失敗覚悟で次々手を打つ


米国で成功している経営者達は今具体的に何をしているのだろうか。

彼らは常日頃から、将来起こりうる様々な経営上の問題とその対処法を絶えず考えている。従って、いざ問題が起こった場合、打つ手を即決できる。

ほとんどのケースがまったく新しい問題であることから、過去の経験や知識を基に打つ手を決めることができない。そのため、間違えることも多いようだ。

しかしその際、最初に打つ手が失敗した場合をも想定していることから、打った手の結果をスピーディーにフィードバックさせた上で、その時点で、修正を含めた次の手をすかさず打つのだ。

このような意思決定方法は、インターネットによるスピード化時代には欠かせない。過去の経験や知識が参考にならない状況下で意思決定を行う場合、米国の経営者の間では、ある程度の情報収集を超短期間で行った後、直感による即断即決がなされ始めている。

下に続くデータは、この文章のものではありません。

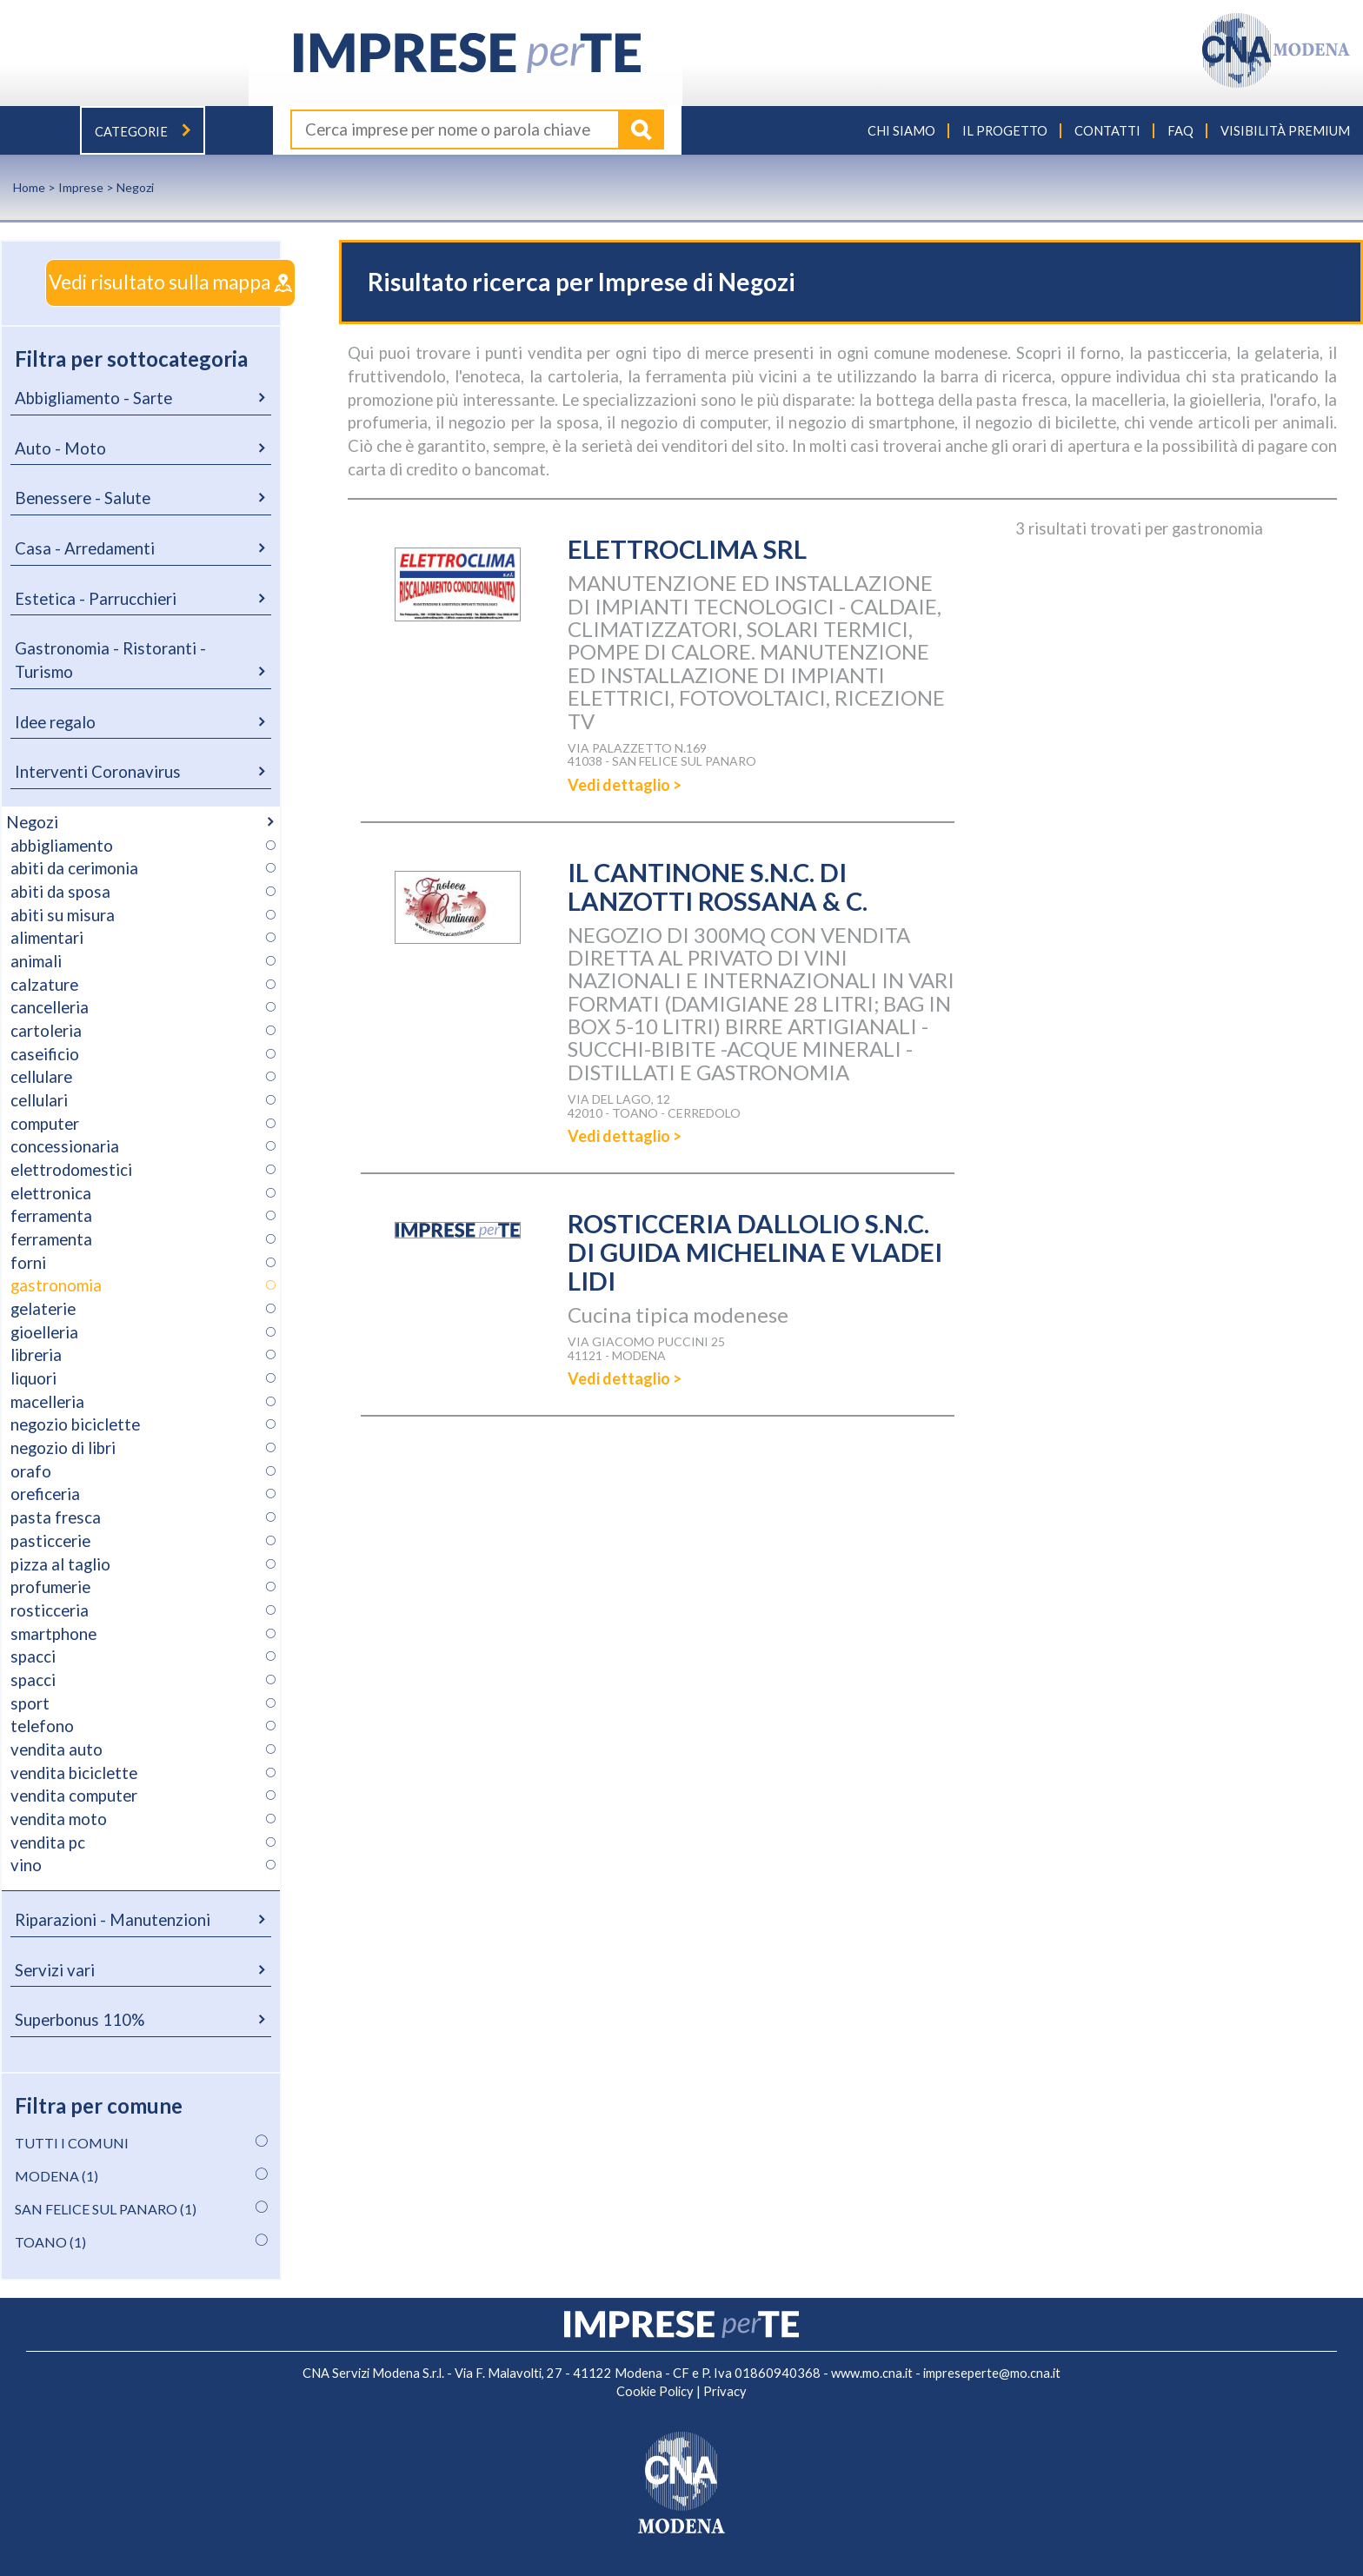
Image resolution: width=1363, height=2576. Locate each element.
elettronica (50, 1192)
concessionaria (64, 1146)
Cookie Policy (655, 2390)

この場合、情報収集期間は数日、場合によってはその日のうちというきわめて短いものであることを注目したい。それ以上時間をかけると、状況が変わり意思決定のために前提とした要素まで変わってくるのだ。

特にマルチメディア、インターネット、ブロードバンド、通信関連ビジネスは、スピードがすべてと言える。

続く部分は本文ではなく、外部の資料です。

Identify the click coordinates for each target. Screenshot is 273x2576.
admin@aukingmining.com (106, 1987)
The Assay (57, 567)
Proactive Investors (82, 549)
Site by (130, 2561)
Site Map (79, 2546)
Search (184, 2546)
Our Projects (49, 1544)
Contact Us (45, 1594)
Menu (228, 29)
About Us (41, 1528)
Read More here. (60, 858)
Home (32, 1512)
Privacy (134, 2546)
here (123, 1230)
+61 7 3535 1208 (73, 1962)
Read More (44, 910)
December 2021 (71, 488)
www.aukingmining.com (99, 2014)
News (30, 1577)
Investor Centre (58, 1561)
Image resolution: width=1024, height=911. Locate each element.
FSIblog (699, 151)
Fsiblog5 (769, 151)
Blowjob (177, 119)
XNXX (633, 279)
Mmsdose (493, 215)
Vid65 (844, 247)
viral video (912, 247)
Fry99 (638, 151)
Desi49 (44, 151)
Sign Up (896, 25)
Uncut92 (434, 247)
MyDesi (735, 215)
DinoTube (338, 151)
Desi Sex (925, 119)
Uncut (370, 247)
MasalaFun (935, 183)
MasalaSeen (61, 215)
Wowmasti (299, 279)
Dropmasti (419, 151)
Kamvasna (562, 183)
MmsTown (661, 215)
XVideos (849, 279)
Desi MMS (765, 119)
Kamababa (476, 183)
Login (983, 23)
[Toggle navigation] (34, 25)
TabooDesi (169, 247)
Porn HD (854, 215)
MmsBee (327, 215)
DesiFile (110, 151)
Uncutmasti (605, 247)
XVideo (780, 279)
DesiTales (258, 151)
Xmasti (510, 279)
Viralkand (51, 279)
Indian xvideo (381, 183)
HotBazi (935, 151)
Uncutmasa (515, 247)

日本でも企業合併・買収(M&A)などの場面で、お金でスピードを買う時代に入りつつあることを日々実感する。

これからの時代、過去の経験や知識に頼らず、スピーディーにできる意思決定体制やメンタリティーのない企業の経営陣は、大企業たりとも生き残れないことは確かだ。そのような現象が、既に90年代初頭から米国では起こっている。